Le 21 mai, Banner arriva sous les murs de Prague. Loin de céder aux conseils du général Torstenson et au désir de ses soldats avides du butin d'une si grande ville, craignant à la fois l'échec et le succès, — car ses Allemands, une fois repus, risquaient de se débander, — il consentit à canonner le point faible des murailles. Nais il ne voulut pas donner l'assaut avant d'avoir examiné l'état de la brèche et les dispositions prises par Gallas et le comte Schliek pour le repousser. Il monta dans la tour d'un moulin, vit ce qu'il avait prévu, quinze mille hommes rangés en bataille et se retira en Thuringe avec son armée. Il essaya de négocier une paix séparée entre l'Empereur et la Suède, mais Stockholm, — pressé d'ailleurs par la diplomatie du cardinal, lui refusa les pleins pouvoirs.

 

 

 



[1] Avenel, Lettres du Cardinal de Richelieu, t. VI, p. 430.

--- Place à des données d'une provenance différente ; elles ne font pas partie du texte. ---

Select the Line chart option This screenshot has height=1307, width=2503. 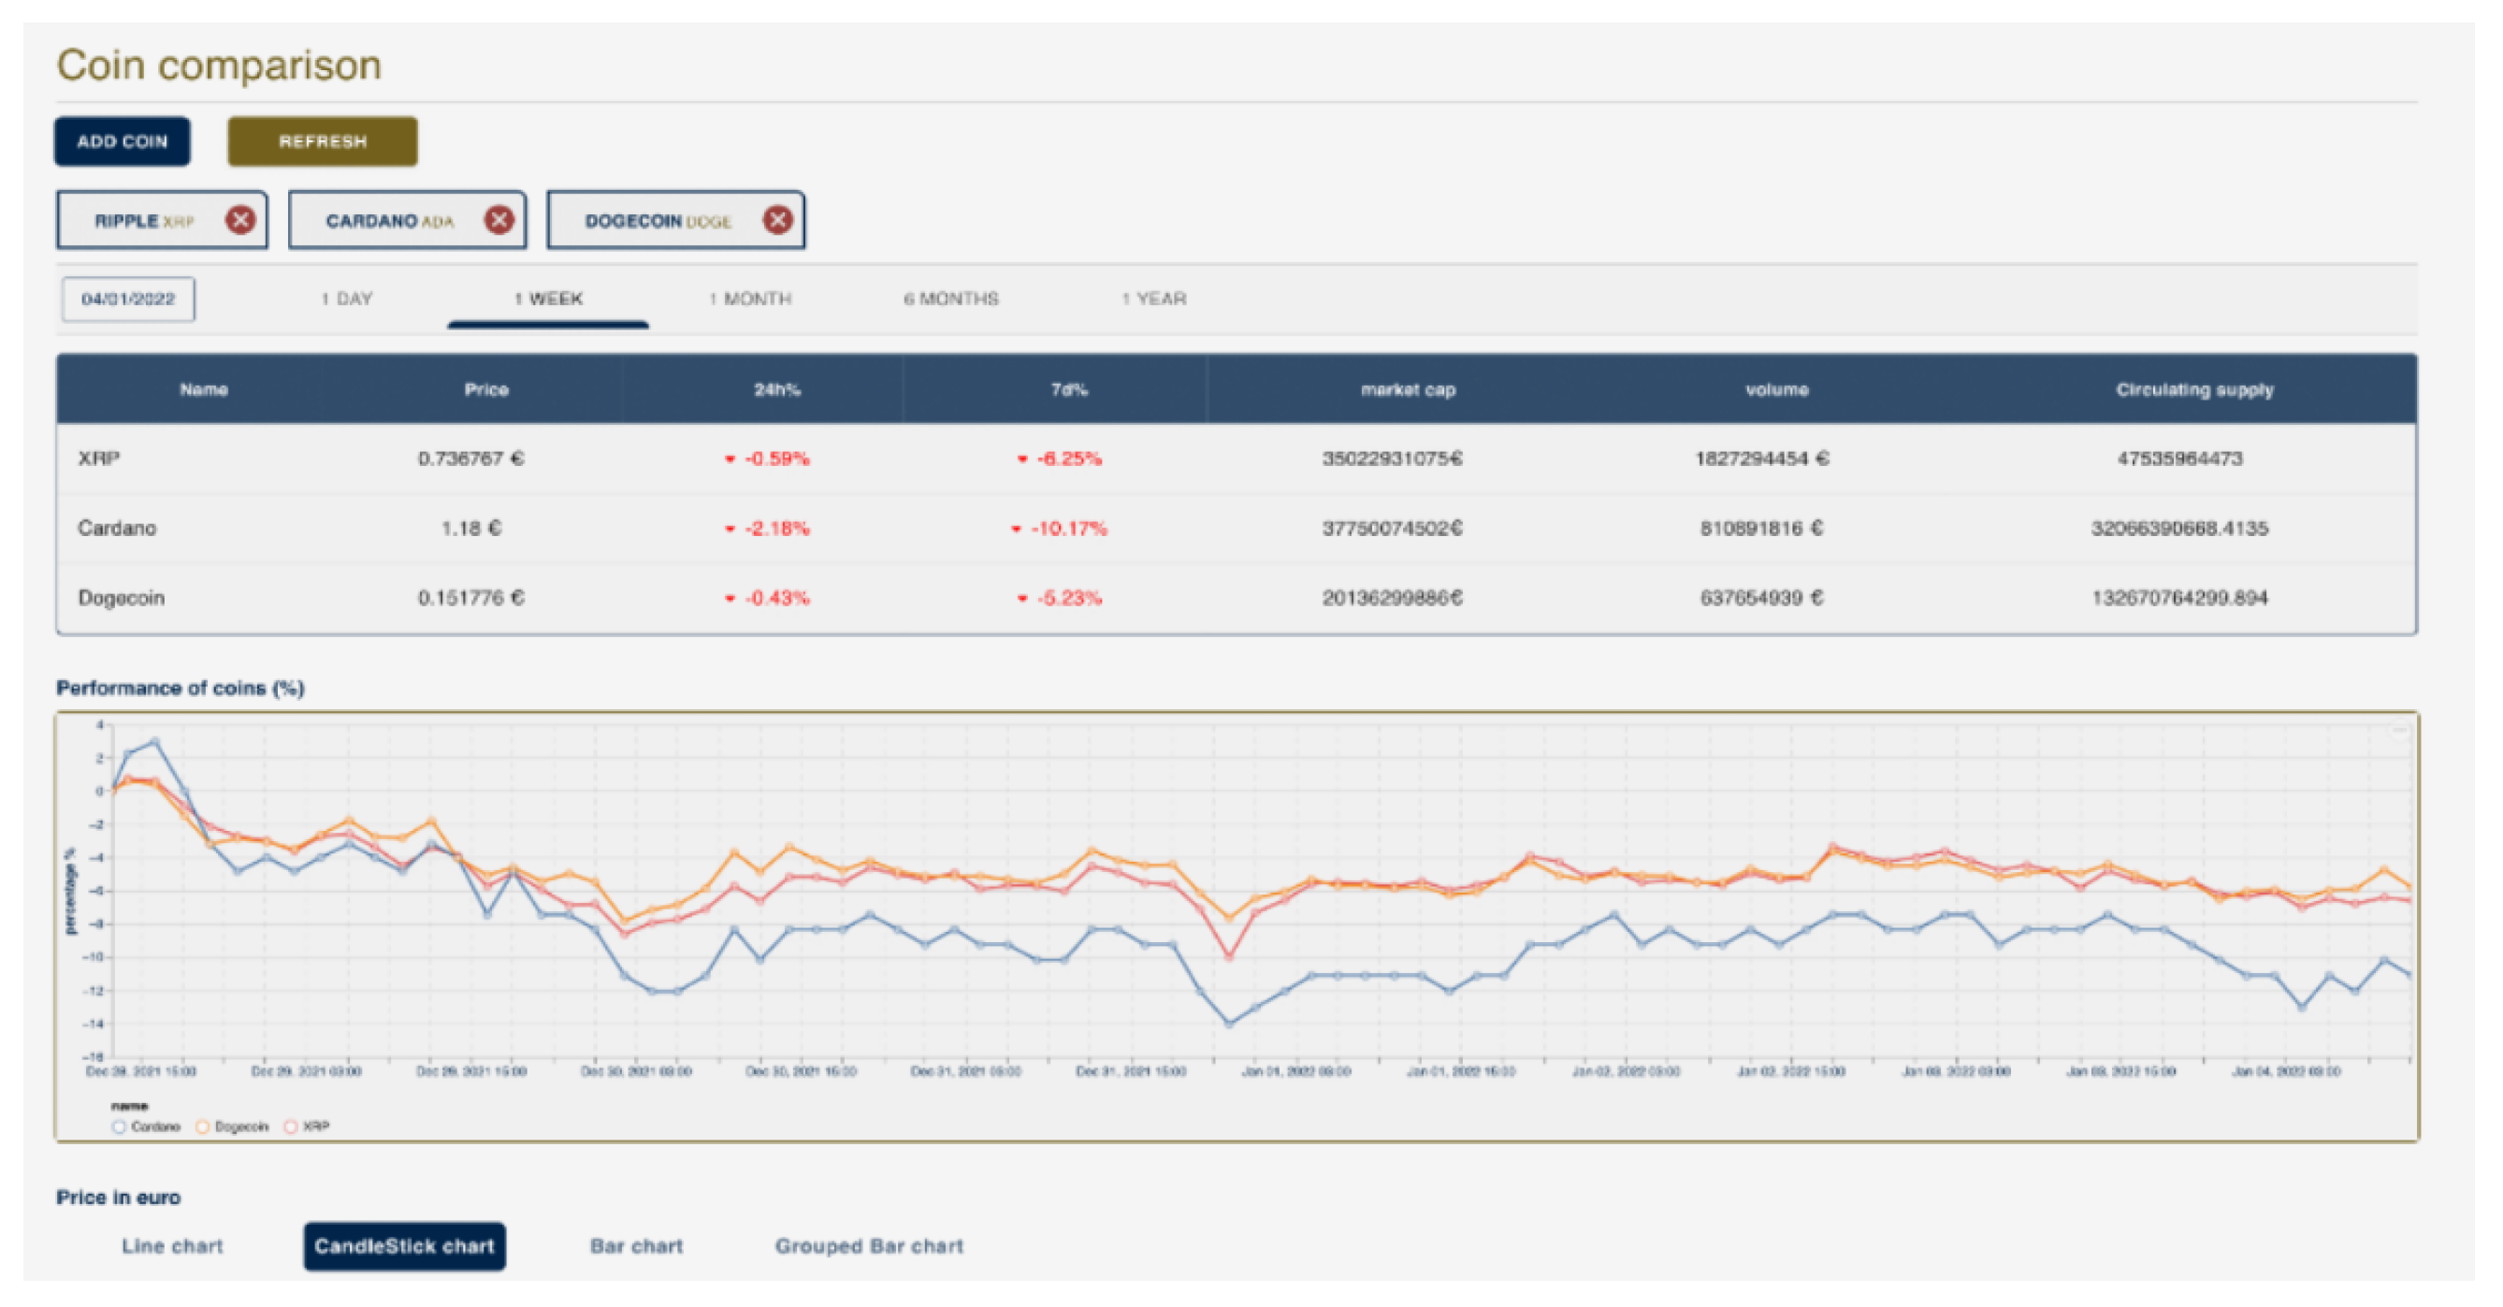pos(172,1246)
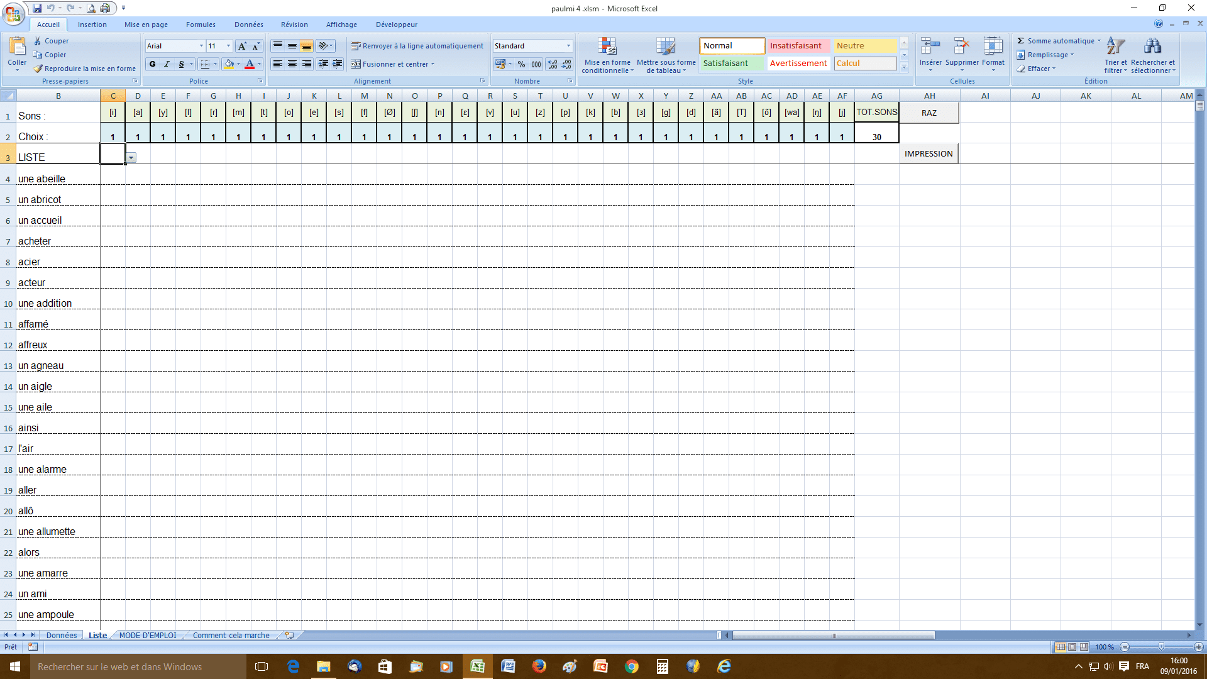The image size is (1207, 679).
Task: Click the percent style icon
Action: point(521,64)

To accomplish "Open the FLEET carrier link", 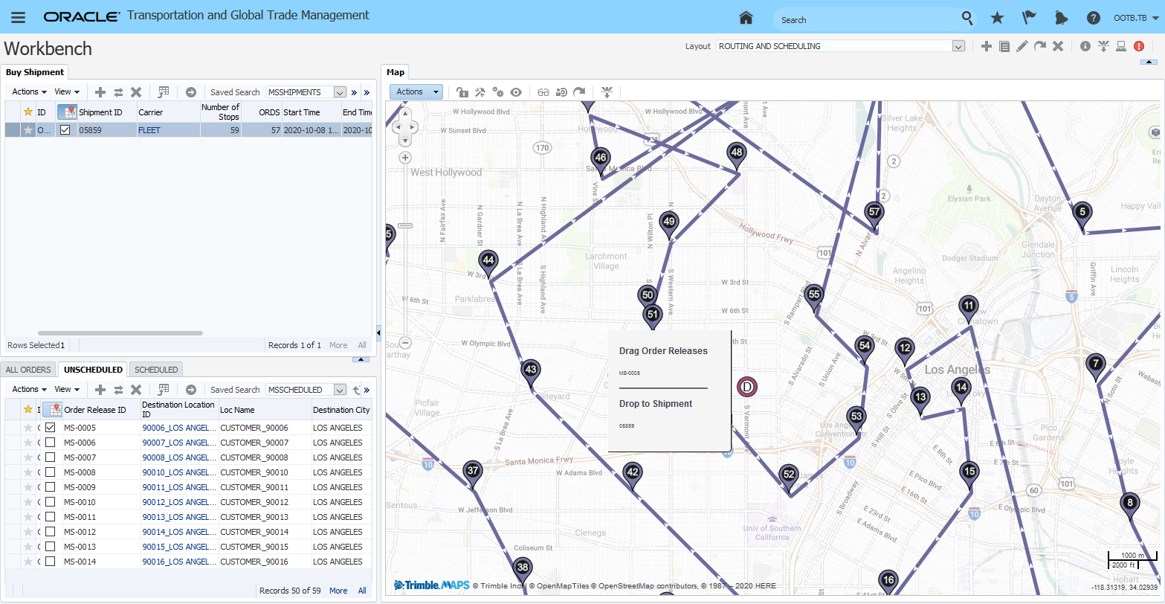I will click(149, 130).

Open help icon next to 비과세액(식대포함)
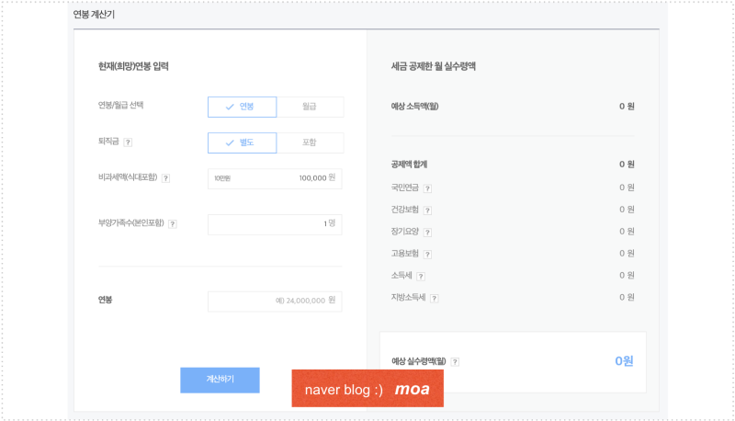[166, 178]
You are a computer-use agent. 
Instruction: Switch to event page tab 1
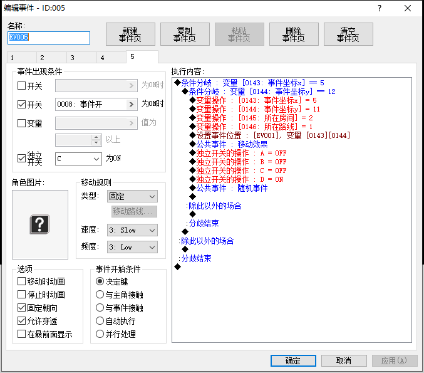pyautogui.click(x=22, y=58)
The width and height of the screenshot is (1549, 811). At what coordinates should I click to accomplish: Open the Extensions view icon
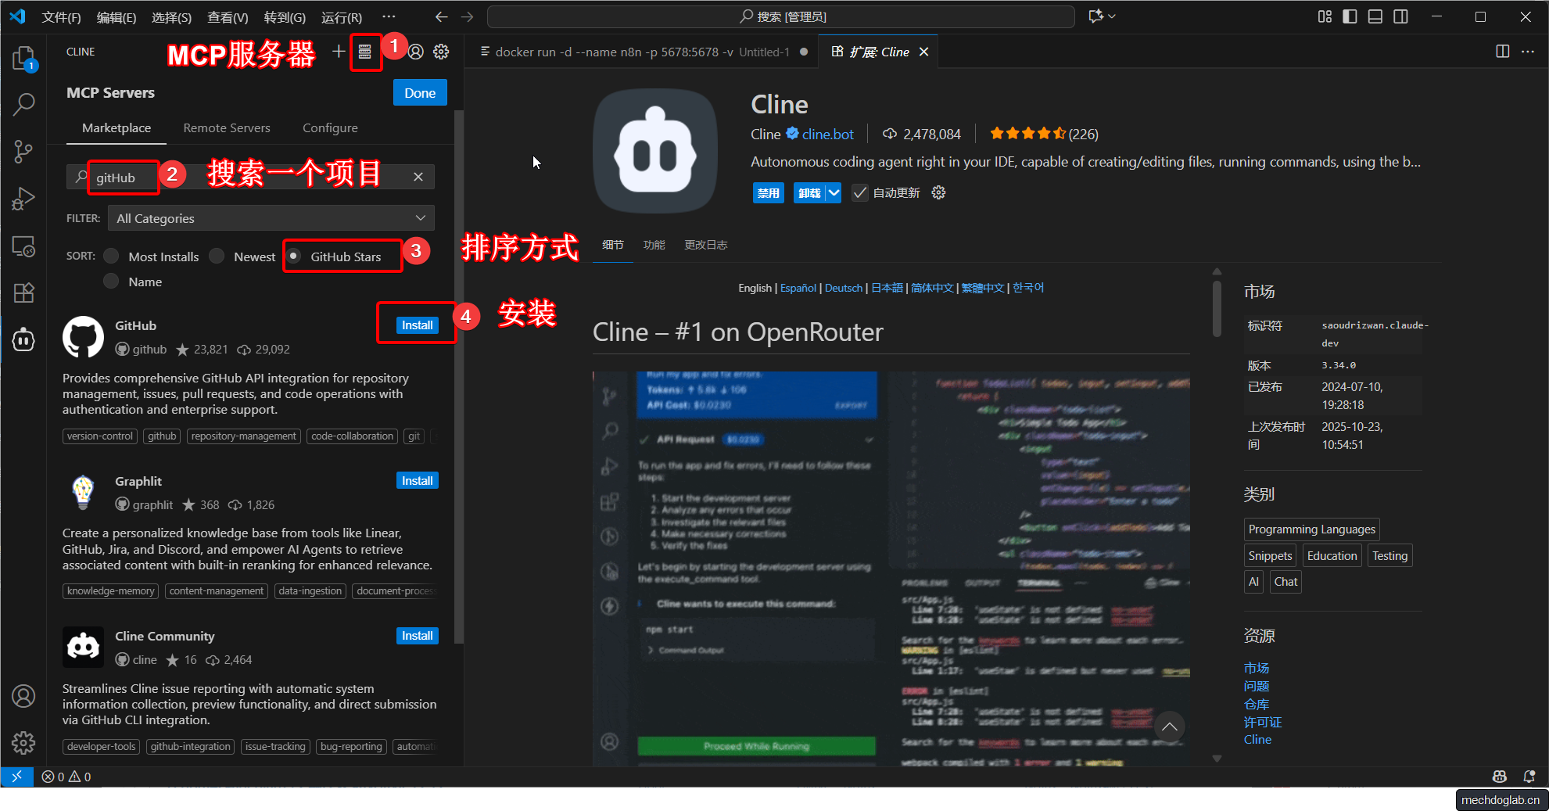point(23,292)
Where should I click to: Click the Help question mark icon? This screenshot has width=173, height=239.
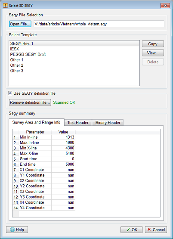(12, 230)
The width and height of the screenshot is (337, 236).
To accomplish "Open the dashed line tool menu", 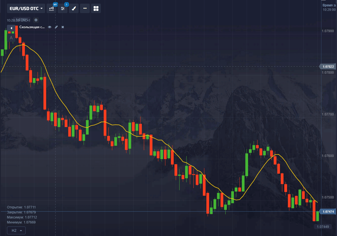I will [x=85, y=8].
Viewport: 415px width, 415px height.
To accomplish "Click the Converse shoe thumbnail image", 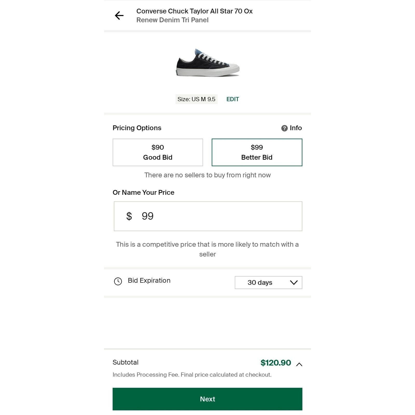I will (x=208, y=63).
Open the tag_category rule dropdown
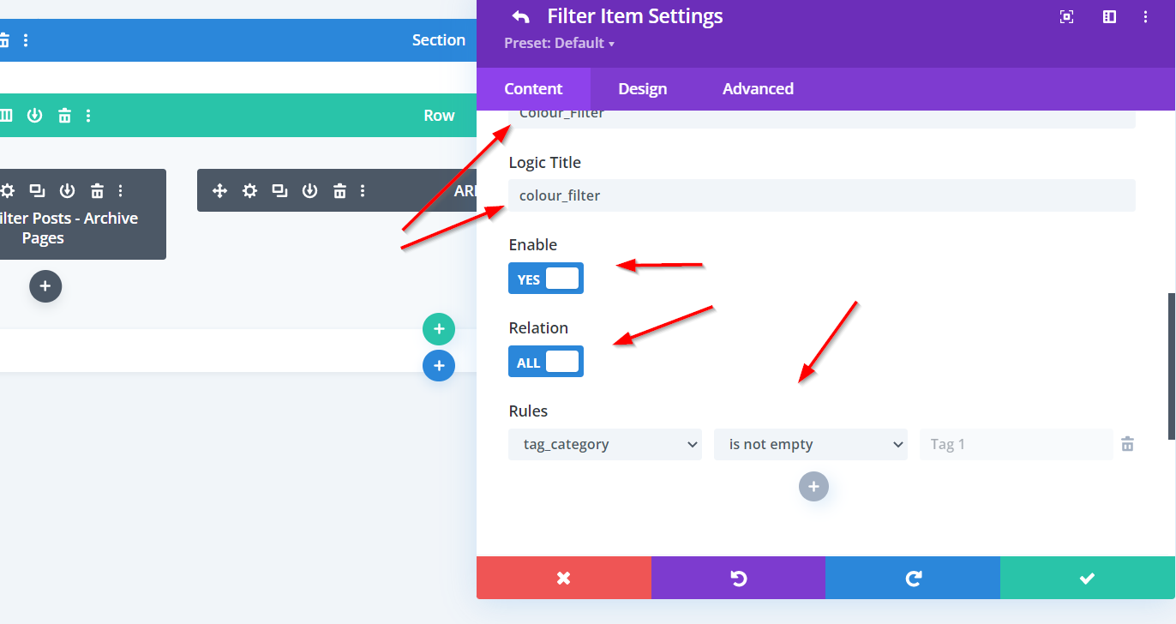Image resolution: width=1176 pixels, height=624 pixels. pyautogui.click(x=605, y=444)
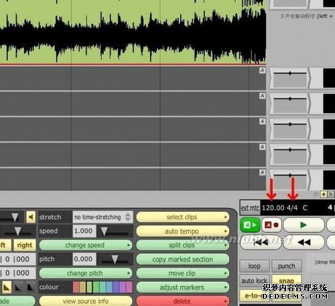Arm the red record button

click(x=271, y=225)
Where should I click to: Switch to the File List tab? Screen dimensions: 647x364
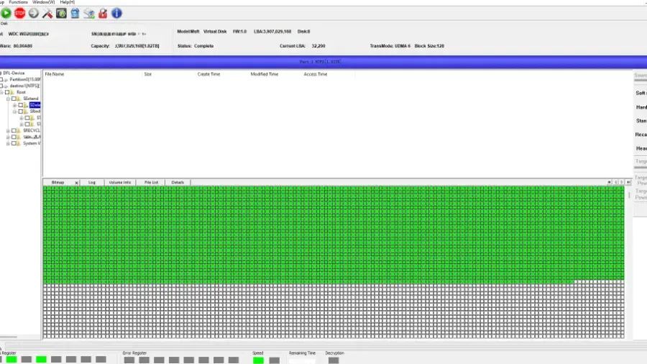click(151, 183)
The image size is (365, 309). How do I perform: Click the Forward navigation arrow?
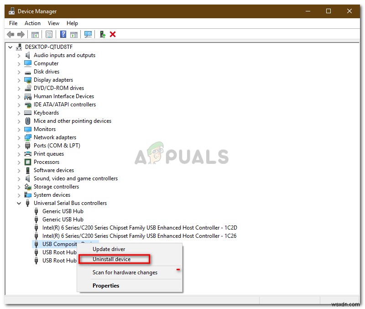pyautogui.click(x=21, y=34)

[2] Avenel, Lettres du Cardinal de Richelieu, t. VI, p. 426.

[3] Röse, Herzog Bernhard der Grosse von Sachsen Weimar, t. II, p. 540.

[4] Röse, Herzog Bernhard der Grosse von Sachsen Weimar, t. II, p. 541-545.

[5] Avenel, Lettres du Cardinal de Richelieu, t. VI, p. 424 et 427.

[6] Vicomte de Noailles, Bernard de Saxe-Weimar, p. 465.

[7] Vicomte de Noailles, Bernard de Saxe-Weimar, p. 493-494.

[8] Avenel, Lettres du Cardinal de Richelieu, t. VI, p. 584 note.

[9] Avenel, Lettres du Cardinal de Richelieu, t. VI, p. 584.

[10] Avenel, Lettres du Cardinal de Richelieu, t. VI, p. 584, note.

[11] Avenel, Lettres du Cardinal de Richelieu, t. VI, p. 603.

[12] Vicomte de Noailles, Bernard de Saxe-Weimar, p. 475.

[13] Vicomte de Noailles, Le Maréchal de Guébriant, p. 139.

[14] Levassor, Histoire de Louis XIII, t. VI, p. 660.

[15] Père Griffet, Histoire du Règne de Louis XIII, t. III, p. 211-212.